Evlerinin önündeki meşe ağacının üzerinde iki sincap oynaştılar. Manoli kırmızı elbisesini ütülerken oldukça dalgın görünüyordu, onları fark edemedi. Paskalya öncesi neden neşesinin olmadığını anlayamıyordu. İçinde sıkılma, nefes borusunda bir daralma hissetti. Derin derin nefes aldı. Yoksa Helena'nın sözlerine kafayı mı takmıştı? Anlayamıyordu. Bugün olanları düşünürken ütünün devrilmesiyle ve ayağını yakmasıyla kendine geldi. Tahta zeminin üzerine ütüden saçılan korlar yayılmıştı. Birden eteğinin tutuştuğunu fark etti. Korkuyla paniğe kapıldı. Masanın üzerinde duran sürahiye koştu. Ateşi söndürdüğünde oldukça sinirli görünüyordu. Elbisesini bir karış uzunluğunda kısaltmak zorunda kalacaktı.


Kapı zili çaldığında heyecanlanmıştı. Bedros onu almaya gelmişti. Pencereden baktığında hava kararmaya başlamıştı. Kapıya koştu. Bedros, onu beklemekteydi. Beyaz bir gömleğin üzerine siyah bir ceket giymiş, saçlarını geriye taramıştı. Mavi gözleri parıldayarak ona bakıyordu. Manoli kapıda onu inceliyordu. Bedros:


"Sevgilim beni içeriye almayacak mısın? Hem bana uzun bir süre bakmaya daha ne kadar devam edeceksin? Seni çok şaşırtmış olmalıyım."


"Şey hayatım affedersin."


"Sesin titriyor, yoksa seni üzen bir şeyler mi oldu ?"


"Hayır hayatım, az önce ütü yaparken elbisemi yaktım da."


"Sana bir şey olmadı değil mi?"


"Hafif bir yanığın dışında olmadı tabii. Zülüce'nin merhemlerinden sürdüm."

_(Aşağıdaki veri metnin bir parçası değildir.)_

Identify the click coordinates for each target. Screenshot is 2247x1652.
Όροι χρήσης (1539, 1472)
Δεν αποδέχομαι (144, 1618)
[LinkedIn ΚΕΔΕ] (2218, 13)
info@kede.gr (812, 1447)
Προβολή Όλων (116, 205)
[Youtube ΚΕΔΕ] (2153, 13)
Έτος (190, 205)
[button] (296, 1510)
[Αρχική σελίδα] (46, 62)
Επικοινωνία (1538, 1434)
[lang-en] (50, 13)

"Allah Allah, herkes bu kadının otlarına neden bu kadar bel bağlıyor anlayabilmiş değilim."


"Hayatım seni kısa bir süre bekleteceğim. Giyinmem lazım."


"Tamam, ben de bu süre zarfında Bayan Mariya ve Salamis'in bayramlarını kutlayayım."

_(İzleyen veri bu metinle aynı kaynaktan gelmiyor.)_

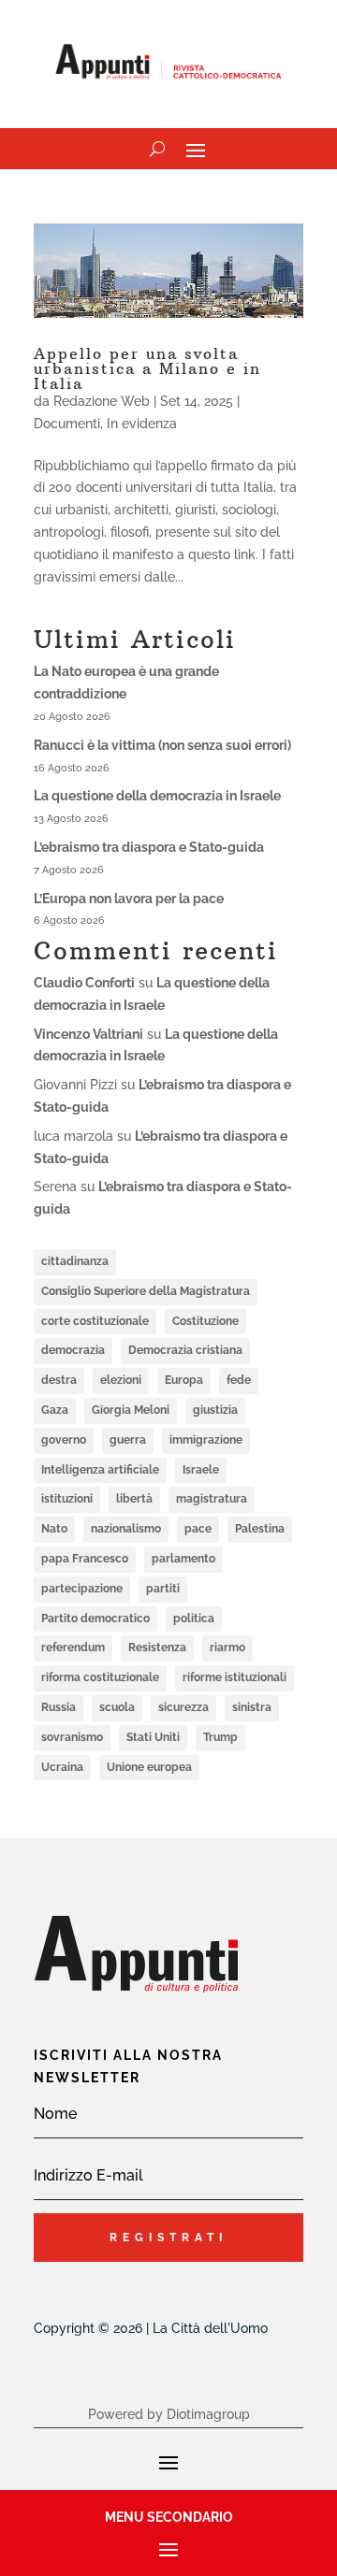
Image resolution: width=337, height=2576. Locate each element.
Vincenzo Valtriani (88, 1034)
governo (63, 1439)
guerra (128, 1439)
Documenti (67, 423)
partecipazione (82, 1588)
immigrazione (205, 1439)
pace (198, 1528)
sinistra (251, 1707)
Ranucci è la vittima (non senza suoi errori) (162, 745)
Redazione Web (101, 401)
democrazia (73, 1350)
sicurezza (183, 1707)
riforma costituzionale (100, 1677)
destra (59, 1380)
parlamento (183, 1558)
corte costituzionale (95, 1321)
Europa (184, 1380)
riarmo (227, 1647)
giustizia (215, 1410)
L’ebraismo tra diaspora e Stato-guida (149, 847)
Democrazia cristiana (185, 1350)
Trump (220, 1737)
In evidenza (142, 423)
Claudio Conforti (84, 982)
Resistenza (157, 1647)
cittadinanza (75, 1261)
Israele (201, 1469)
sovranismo (72, 1737)
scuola (117, 1707)
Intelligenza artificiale (100, 1469)
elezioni (120, 1380)
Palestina (260, 1528)
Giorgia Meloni (130, 1410)
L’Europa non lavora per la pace (129, 898)
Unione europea (149, 1767)
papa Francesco (84, 1558)
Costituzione (205, 1321)
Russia (58, 1707)
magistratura (211, 1498)
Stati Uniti (153, 1737)
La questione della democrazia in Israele (157, 795)
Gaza (54, 1410)
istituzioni (67, 1498)
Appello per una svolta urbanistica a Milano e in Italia (147, 368)
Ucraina (62, 1767)
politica (193, 1618)
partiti (163, 1588)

Kilise çanları çalmaya başlamıştı. Bahçe kapısından çıktıklarında el ele tutuştular. Manoli'nin elleri soğuktu. Nisan ayı biraz serindi. Gökyüzünde kara bulutlar toplanmaya başlamıştı.


Kilisenin kapısından girdiklerinde Papaz Sisifos onları kapıda karşıladı ve "Hoş geldiniz "dedi. Papaz Sisifos, siyah elbisesinin içinde kendinden emin ve mutlu görünüyordu. Bahçedeki masaların üzerinde renkli sepetler vardı ve şamdanlarda mumlar yanıyordu. Manoli açlığını bastırmak için Paskalya çöreklerine uzanırken Papaz Sisifos, Deli Lali'yi karşılamaya hazırlanıyordu. Deli Lali bu akşam oldukça bol kıyafetler giymişti. Siyah elbisesinin içinde zayıf bedenini gizlemeye çalışıyor gibiydi. Papaz Sisifos zarif bir adamdı ve Deli Lali'nin elini öpüyordu. Deli Lali, Sisifos'in elleri arasından elini hızla çekti. Yaptığı hareketin farkında bile değildi. Çünkü tam bu sırada kapıdan üzerindeki mavi gömleğiyle Greg girmişti. Lali heyecanla onu süzüyor, tepeden tırnağa inceliyordu. Uzun bacaklarına giydiği açık renk pantolonuyla Lali'nin aklını başından almışa benziyordu. Ama Greg neden onu hala fark etmemiş gibiydi. Masanın kenarındaki Salamis'le şakalaşıyor ve Bay Yorgi'yle sohbet ediyordu. Lali, birdenbire kilisenin kapısında Rozali'yi fark etti. Hışımla yerinden yükseldi. Rozali, geceye yalnız katılmış ve kısa sürede kalabalığın arasında kaybolmuştu. Deli Lali heyecanlıydı. Çünkü Greg bu tarafa doğru geliyordu. Bay Sisifos da onu fark etmişti, gülümseyerek elini uzattı. Lali, Greg'e öpmesi için elini uzatırken çok heyecanlıydı. Greg'le ilk defa temasta bulunacaktı. Greg, elini öpmek yerine toka yapınca Lali'nin yüzünde kaygı ve hafif bir kızarma oldu.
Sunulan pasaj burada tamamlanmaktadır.